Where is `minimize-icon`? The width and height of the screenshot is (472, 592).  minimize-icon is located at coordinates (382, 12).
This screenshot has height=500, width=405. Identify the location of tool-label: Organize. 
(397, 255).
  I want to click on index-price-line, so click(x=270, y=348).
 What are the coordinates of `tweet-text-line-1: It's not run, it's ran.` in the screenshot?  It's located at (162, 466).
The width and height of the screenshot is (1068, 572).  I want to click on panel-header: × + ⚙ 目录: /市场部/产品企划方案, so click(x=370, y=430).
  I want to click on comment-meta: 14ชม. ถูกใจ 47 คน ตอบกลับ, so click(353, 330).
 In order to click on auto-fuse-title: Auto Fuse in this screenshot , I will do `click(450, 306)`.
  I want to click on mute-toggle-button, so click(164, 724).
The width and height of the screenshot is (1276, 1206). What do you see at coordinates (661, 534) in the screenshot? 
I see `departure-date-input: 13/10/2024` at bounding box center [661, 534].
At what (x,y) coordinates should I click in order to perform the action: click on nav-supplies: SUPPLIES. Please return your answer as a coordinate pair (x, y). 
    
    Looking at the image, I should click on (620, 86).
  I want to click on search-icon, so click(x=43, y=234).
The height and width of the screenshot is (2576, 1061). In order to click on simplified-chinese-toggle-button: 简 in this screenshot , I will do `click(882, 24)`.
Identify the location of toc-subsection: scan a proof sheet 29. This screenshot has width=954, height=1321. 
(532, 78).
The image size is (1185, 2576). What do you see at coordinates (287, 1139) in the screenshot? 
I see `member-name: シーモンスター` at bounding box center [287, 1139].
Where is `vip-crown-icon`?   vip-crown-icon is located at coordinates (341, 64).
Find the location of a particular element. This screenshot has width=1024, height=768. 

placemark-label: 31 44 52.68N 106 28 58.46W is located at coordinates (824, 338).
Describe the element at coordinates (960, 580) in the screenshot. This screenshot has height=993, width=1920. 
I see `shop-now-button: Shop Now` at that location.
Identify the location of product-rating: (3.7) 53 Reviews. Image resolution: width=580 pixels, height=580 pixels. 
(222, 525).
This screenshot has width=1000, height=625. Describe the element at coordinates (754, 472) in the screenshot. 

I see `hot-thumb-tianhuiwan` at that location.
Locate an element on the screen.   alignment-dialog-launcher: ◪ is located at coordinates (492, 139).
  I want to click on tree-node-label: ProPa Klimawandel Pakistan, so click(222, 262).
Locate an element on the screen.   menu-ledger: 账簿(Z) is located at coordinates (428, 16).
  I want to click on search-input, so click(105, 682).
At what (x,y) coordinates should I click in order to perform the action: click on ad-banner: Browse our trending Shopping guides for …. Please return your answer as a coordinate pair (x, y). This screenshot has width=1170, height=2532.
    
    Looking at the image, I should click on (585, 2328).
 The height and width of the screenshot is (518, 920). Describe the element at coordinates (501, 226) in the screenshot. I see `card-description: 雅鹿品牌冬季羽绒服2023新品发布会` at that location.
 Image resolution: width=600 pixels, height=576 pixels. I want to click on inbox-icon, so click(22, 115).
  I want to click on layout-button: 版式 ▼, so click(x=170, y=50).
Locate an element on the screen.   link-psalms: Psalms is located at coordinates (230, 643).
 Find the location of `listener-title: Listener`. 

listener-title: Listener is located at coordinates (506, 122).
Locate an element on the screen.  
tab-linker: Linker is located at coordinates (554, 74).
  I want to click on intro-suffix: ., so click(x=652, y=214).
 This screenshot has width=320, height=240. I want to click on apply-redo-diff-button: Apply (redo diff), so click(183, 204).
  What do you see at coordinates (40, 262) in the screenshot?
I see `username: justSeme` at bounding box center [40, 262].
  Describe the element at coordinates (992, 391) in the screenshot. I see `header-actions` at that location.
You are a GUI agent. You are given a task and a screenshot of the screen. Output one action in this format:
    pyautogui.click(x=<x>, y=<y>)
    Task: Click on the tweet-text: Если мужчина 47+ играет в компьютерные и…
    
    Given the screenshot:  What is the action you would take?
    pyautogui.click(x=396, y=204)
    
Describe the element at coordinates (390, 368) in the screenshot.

**What is needed:**
Please copy out, character for character, the lines from the very first one through the one containing "I want to click on mute-toggle-button, so", including both.

**Written reply:**
Where is `minimize-icon`? The width and height of the screenshot is (472, 592).  minimize-icon is located at coordinates (382, 12).
This screenshot has height=500, width=405. Identify the location of tool-label: Organize. 
(397, 255).
  I want to click on index-price-line, so click(x=270, y=348).
 What are the coordinates of `tweet-text-line-1: It's not run, it's ran.` in the screenshot?  It's located at (162, 466).
The width and height of the screenshot is (1068, 572).  I want to click on panel-header: × + ⚙ 目录: /市场部/产品企划方案, so click(x=370, y=430).
  I want to click on comment-meta: 14ชม. ถูกใจ 47 คน ตอบกลับ, so click(353, 330).
 In order to click on auto-fuse-title: Auto Fuse in this screenshot , I will do `click(450, 306)`.
  I want to click on mute-toggle-button, so click(164, 724).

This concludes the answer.